**Kutipan Halaman**

■ ■ ■ ■ ■

Bagi orang Aceh atau mereka yang saat itu tengah berada di Aceh akan sulit melupakan bencana yang telah merenggut banyak nyawa, harta benda dan memisahkan anggota keluarga. Diperkirakan 160 ribu orang menjadi korban atas musibah ini.
Tragedi tsunami boleh saja berlalu bertahun tahun lamanya. Namun kuatnya guncangan gempa, bau tanah yang menyeruak atau hilir mudik orang melarikan diri, mereka yang menangis sambil memegang luka yang menganga, hingga bau anyir darah yang berasal dari tumpukan jenazah hingga kini masih tercium, masih bisa dirasakan dan dibayangkan.

■ ■ ■ ■ ■

**Baris Data**

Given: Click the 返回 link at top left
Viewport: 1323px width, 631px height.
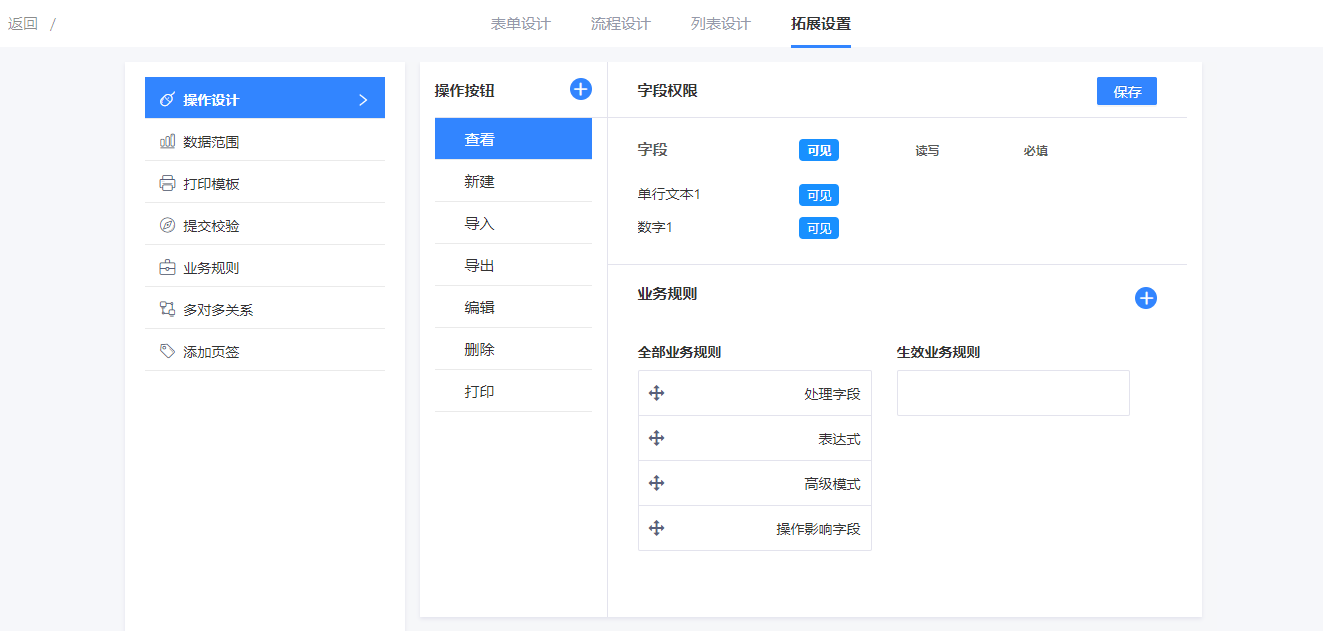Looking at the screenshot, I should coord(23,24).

■ ■ ■ ■ ■

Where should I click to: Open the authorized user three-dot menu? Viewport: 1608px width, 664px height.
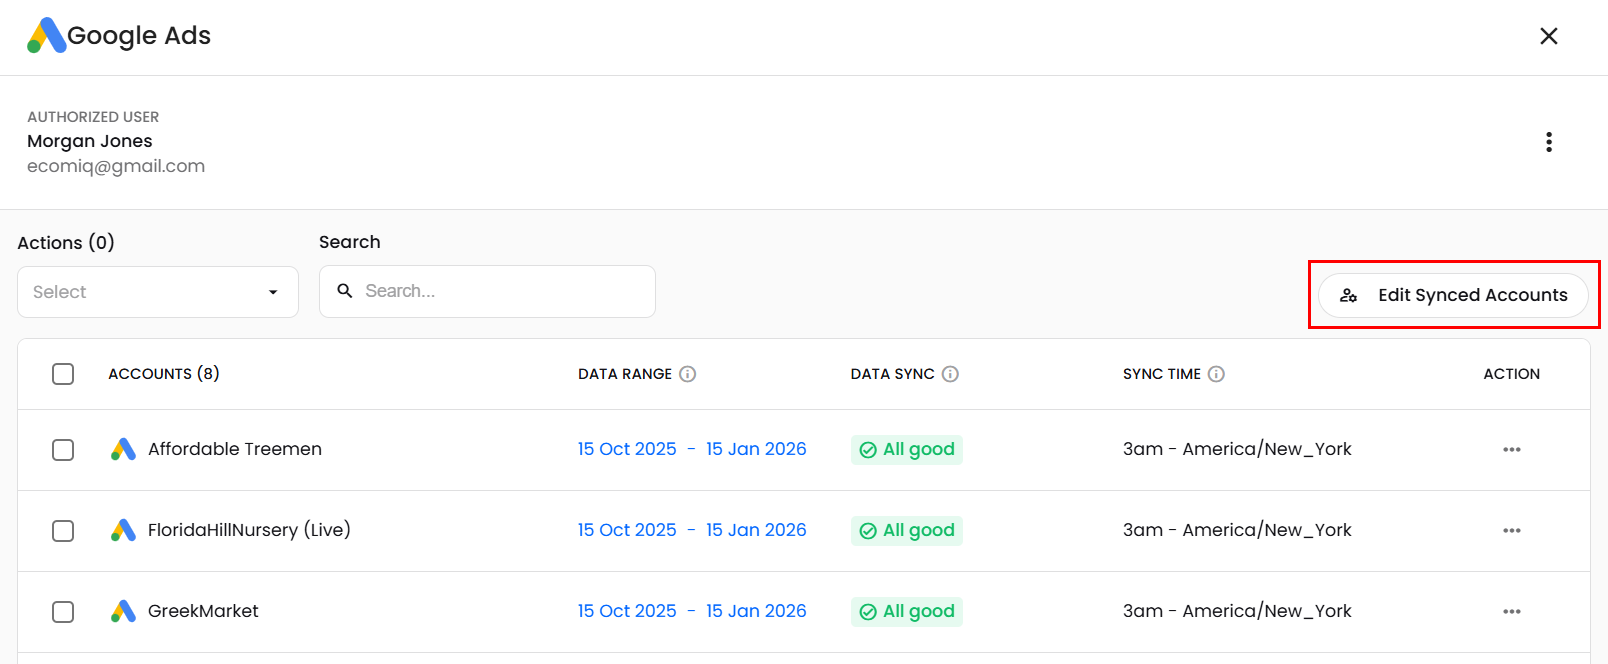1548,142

■ ■ ■ ■ ■

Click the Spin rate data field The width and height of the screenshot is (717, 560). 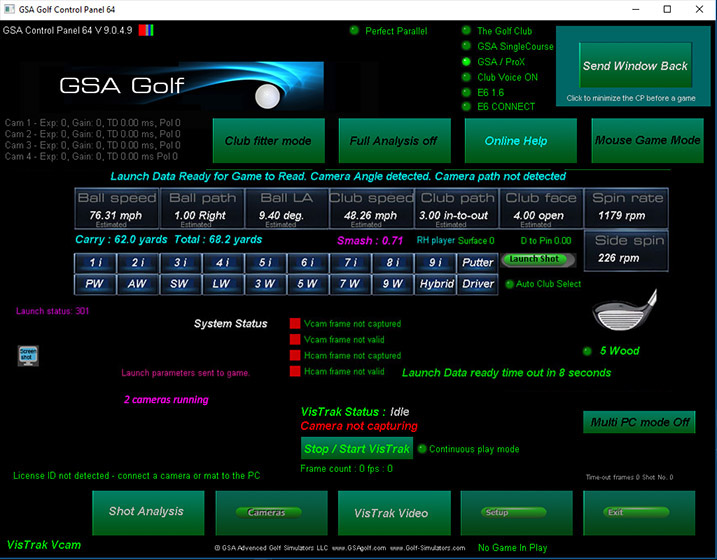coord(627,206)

■ ■ ■ ■ ■

**Petunjuk Tugas**
Perbarui kutipan tentang tsunami Aceh dengan menuliskannya kembali mulai dari kata-kata yang memuat "Bagi orang Aceh" dan berhenti setelah "dirasakan dan dibayangkan.". Di bagian itu, ganti "bencana" dengan "malapetaka". Gunakan kutipan halaman saja sebagai satu-satunya acuan.

**Jawaban Tugas**
Bagi orang Aceh atau mereka yang saat itu tengah berada di Aceh akan sulit melupakan malapetaka yang telah merenggut banyak nyawa, harta benda dan memisahkan anggota keluarga. Diperkirakan 160 ribu orang menjadi korban atas musibah ini.
Tragedi tsunami boleh saja berlalu bertahun tahun lamanya. Namun kuatnya guncangan gempa, bau tanah yang menyeruak atau hilir mudik orang melarikan diri, mereka yang menangis sambil memegang luka yang menganga, hingga bau anyir darah yang berasal dari tumpukan jenazah hingga kini masih tercium, masih bisa dirasakan dan dibayangkan.